**ASSIGNED TASK**
What lines below contain the string "agent"? List them all.

[RECORDS — start]

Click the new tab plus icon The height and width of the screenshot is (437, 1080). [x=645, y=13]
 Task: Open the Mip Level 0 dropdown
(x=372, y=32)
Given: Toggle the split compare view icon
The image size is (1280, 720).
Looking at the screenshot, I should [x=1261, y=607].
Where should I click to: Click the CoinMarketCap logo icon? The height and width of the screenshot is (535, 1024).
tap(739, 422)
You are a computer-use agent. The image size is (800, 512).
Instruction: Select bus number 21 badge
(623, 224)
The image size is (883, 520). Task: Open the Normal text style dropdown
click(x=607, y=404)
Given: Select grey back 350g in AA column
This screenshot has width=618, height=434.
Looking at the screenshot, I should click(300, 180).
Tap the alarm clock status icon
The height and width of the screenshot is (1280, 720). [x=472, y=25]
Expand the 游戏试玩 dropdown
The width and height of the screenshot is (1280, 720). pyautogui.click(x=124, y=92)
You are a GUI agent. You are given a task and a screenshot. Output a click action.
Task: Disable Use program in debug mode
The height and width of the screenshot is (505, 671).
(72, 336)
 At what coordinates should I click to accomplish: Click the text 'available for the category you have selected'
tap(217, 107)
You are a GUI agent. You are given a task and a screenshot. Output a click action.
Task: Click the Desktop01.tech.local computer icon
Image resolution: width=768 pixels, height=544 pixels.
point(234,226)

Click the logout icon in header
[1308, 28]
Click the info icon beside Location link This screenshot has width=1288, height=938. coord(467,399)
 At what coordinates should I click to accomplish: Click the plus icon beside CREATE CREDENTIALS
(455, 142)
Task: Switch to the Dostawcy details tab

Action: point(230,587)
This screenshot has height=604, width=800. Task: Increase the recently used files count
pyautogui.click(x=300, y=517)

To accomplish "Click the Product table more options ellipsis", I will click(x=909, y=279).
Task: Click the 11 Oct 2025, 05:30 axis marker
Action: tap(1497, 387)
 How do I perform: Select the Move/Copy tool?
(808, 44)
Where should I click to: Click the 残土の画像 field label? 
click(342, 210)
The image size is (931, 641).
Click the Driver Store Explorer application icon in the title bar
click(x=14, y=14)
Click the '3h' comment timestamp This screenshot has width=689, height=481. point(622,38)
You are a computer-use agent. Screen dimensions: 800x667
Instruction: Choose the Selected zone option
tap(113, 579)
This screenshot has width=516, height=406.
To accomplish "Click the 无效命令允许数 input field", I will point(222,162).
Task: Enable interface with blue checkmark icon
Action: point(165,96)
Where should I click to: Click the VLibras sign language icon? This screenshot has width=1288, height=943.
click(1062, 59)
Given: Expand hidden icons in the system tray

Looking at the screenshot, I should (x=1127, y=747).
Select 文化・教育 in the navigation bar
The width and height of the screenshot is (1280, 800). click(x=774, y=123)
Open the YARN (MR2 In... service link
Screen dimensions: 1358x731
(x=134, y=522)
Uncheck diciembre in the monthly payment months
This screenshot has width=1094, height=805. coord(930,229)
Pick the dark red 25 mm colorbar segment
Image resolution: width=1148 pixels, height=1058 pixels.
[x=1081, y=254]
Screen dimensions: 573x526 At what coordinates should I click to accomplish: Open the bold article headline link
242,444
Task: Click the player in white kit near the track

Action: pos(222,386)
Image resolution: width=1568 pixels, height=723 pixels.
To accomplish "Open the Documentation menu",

[RECORDS — finish]

**RESULT FOR THIS EXERCISE**
You are a computer-use agent. The image size is (800, 512).
You are a GUI agent. You are given a task and a screenshot. Output a click action.
You are a GUI agent. You are given a task and a screenshot. Output a click action.
You are a computer-use agent. Screen dimensions: 800x667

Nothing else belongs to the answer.